Text shown
=== Begin Enclosure ===
Beef-on-Dairy: A Revolution in American Beef Production?

Beef-on-dairy is arguably the most significant advancement for the U.S. beef industry in a generation, and no current review of the State of the Beef Industry would be complete without examining its impact.

Further, the recent growth of beef-on-dairy has been significant enough that it could alter the cyclical impact the beef industry is experiencing from drought-forced herd reductions. For instance, Patrick Linnell says CattleFax estimates the industry will produce 2.92 million beef-on-dairy calves this year and 3.22 million in 2024 (see chart). Some industry observers believe those estimates are conservative.

Regardless of the exact number, Dale Woerner, animal and food science professor at Texas Tech University, told Drovers, “The number will continue to grow as the beef cowherd shrinks.”

That’s due, primarily, to the growing acceptance of beef-on-dairy calves by both cattle feeders and beef packers, and the realities of empty pens and shackle space the industry faces over the next few years.

“Right now, everybody needs cattle,” says Jared Wareham, North America NuEra business development manager at Genus ABS. “The beef-on-dairy crosses, especially the good ones, are in high demand.”
=== End Enclosure ===
Directions for this task
Repeat the beef-on-dairy article word for word from "Further, the recent" up to and including "next few years.".

[Stored data entries]
=== Begin Enclosure ===
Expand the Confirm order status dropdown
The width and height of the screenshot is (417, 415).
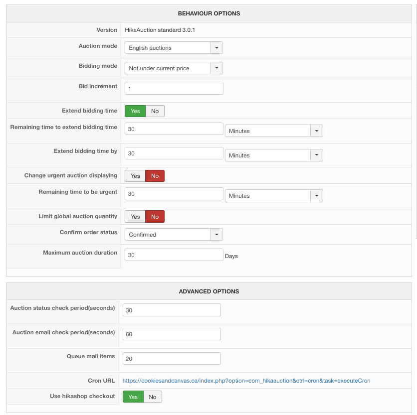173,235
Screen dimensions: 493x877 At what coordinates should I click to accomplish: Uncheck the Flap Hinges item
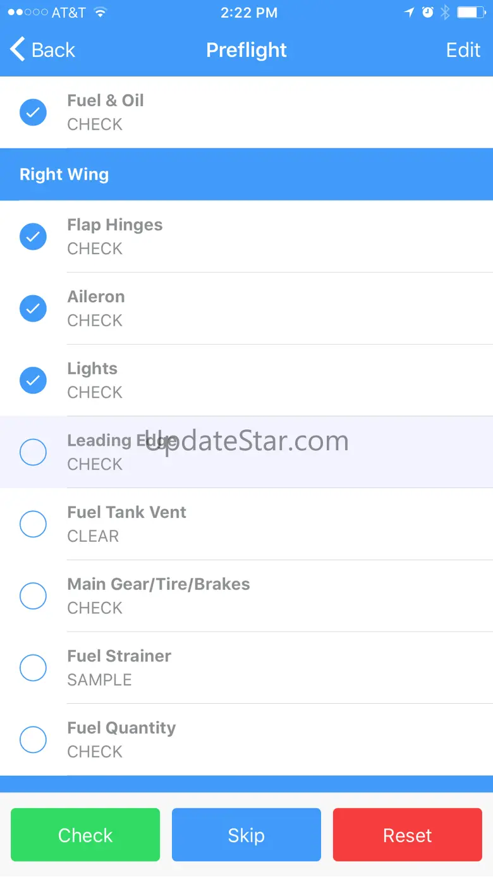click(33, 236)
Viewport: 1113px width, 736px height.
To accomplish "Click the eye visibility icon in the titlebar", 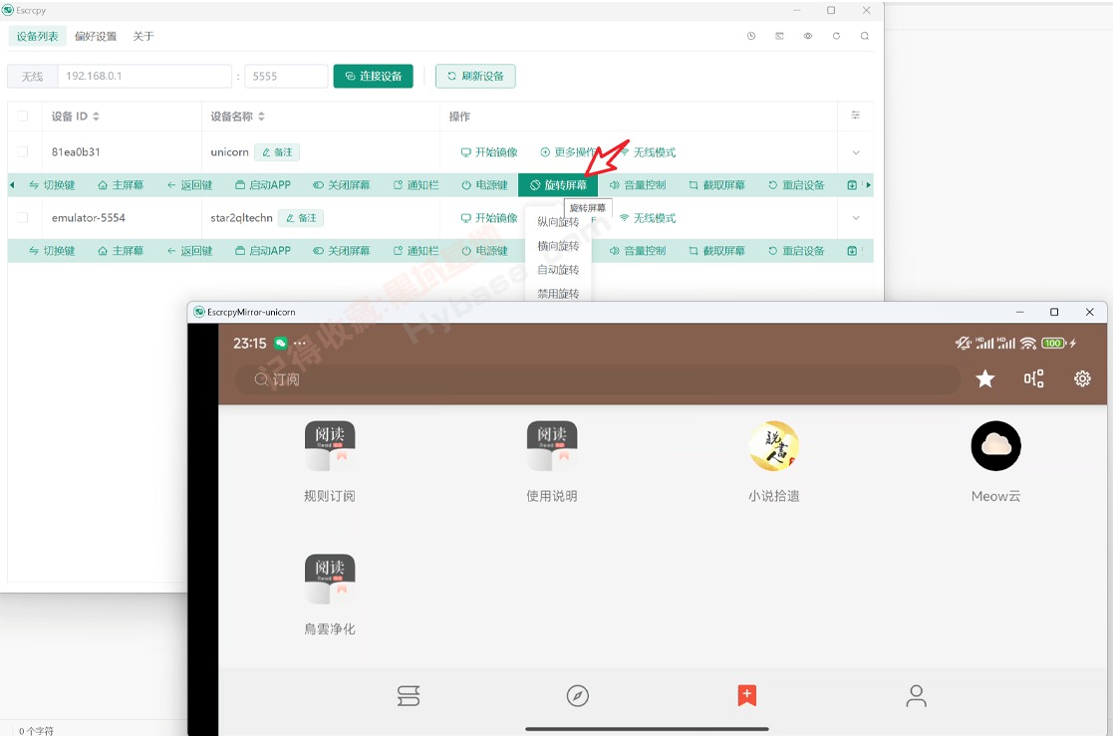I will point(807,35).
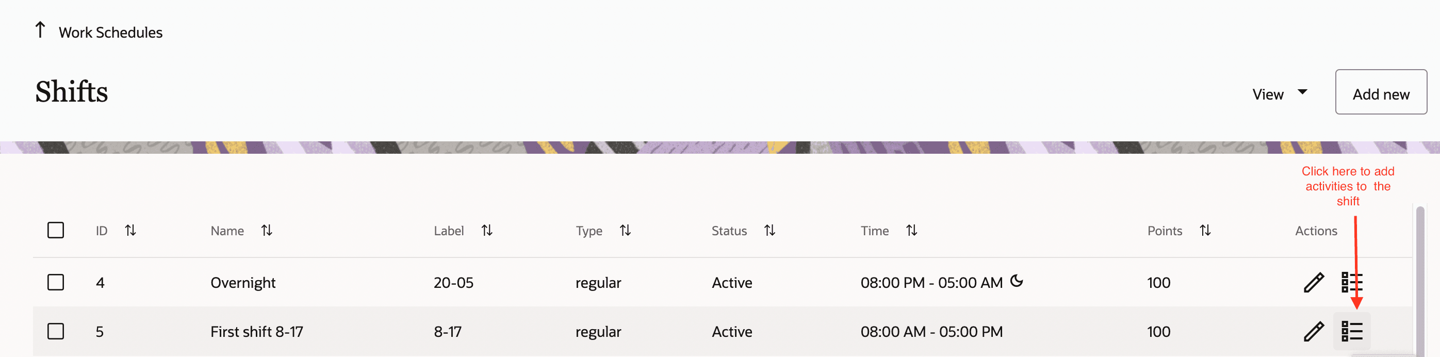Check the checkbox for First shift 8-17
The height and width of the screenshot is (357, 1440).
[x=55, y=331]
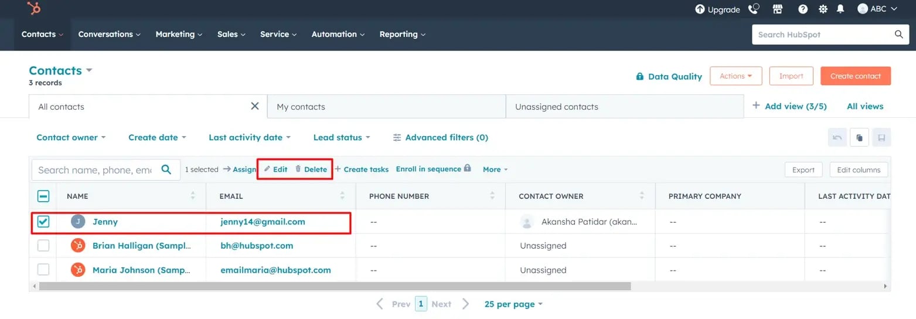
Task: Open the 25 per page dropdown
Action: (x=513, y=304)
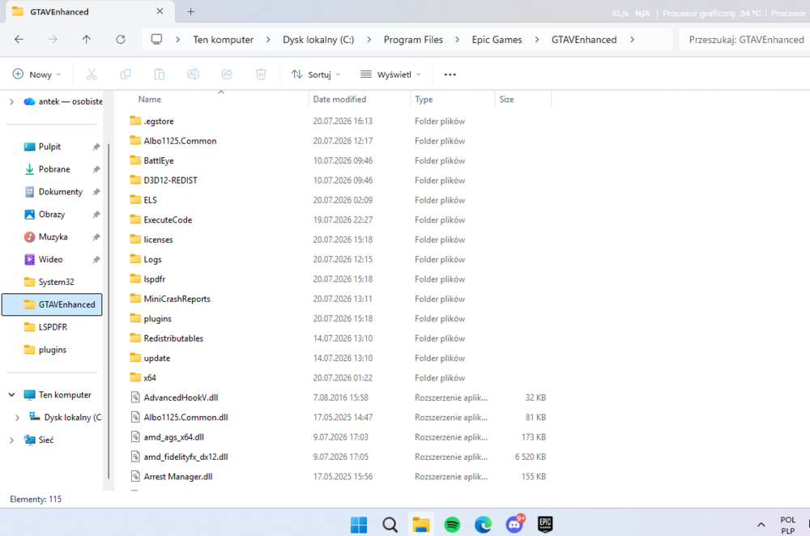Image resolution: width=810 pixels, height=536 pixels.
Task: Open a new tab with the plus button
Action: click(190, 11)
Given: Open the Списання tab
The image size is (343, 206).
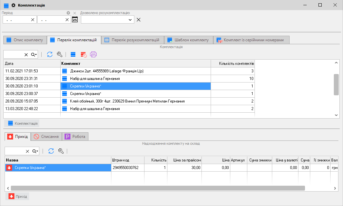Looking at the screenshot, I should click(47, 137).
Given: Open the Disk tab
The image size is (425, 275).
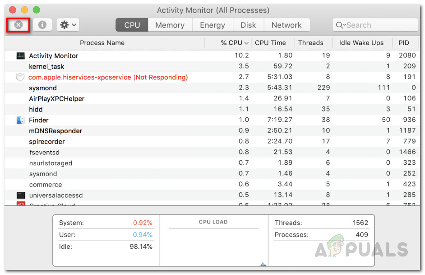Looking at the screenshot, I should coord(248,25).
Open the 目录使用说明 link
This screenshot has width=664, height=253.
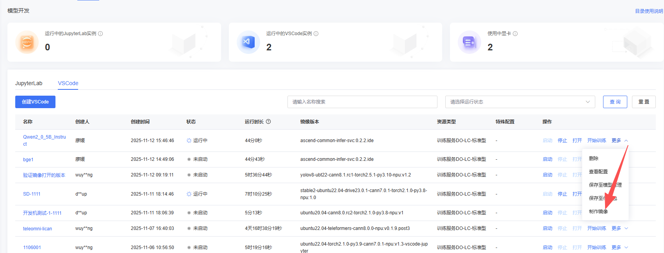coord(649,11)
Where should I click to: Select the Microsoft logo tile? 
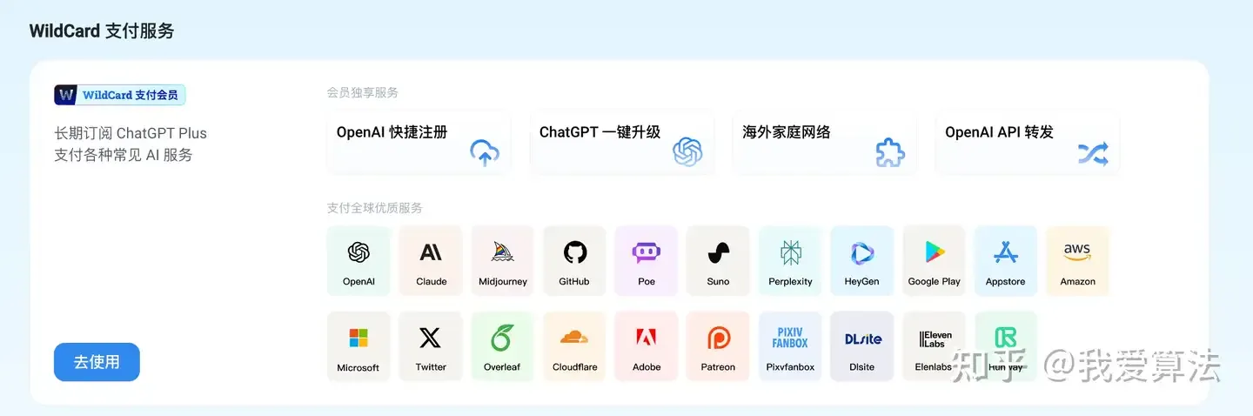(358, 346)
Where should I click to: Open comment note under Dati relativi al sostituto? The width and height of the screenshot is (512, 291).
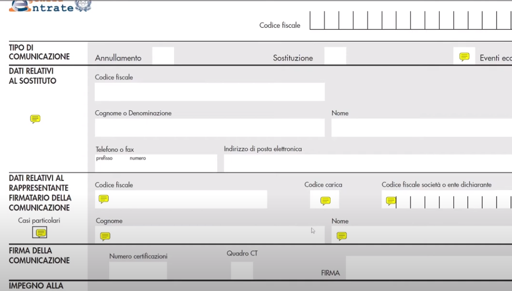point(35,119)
=== End Enclosure ===
Output
Further, the recent growth of beef-on-dairy has been significant enough that it could alter the cyclical impact the beef industry is experiencing from drought-forced herd reductions. For instance, Patrick Linnell says CattleFax estimates the industry will produce 2.92 million beef-on-dairy calves this year and 3.22 million in 2024 (see chart). Some industry observers believe those estimates are conservative.

Regardless of the exact number, Dale Woerner, animal and food science professor at Texas Tech University, told Drovers, “The number will continue to grow as the beef cowherd shrinks.”

That’s due, primarily, to the growing acceptance of beef-on-dairy calves by both cattle feeders and beef packers, and the realities of empty pens and shackle space the industry faces over the next few years.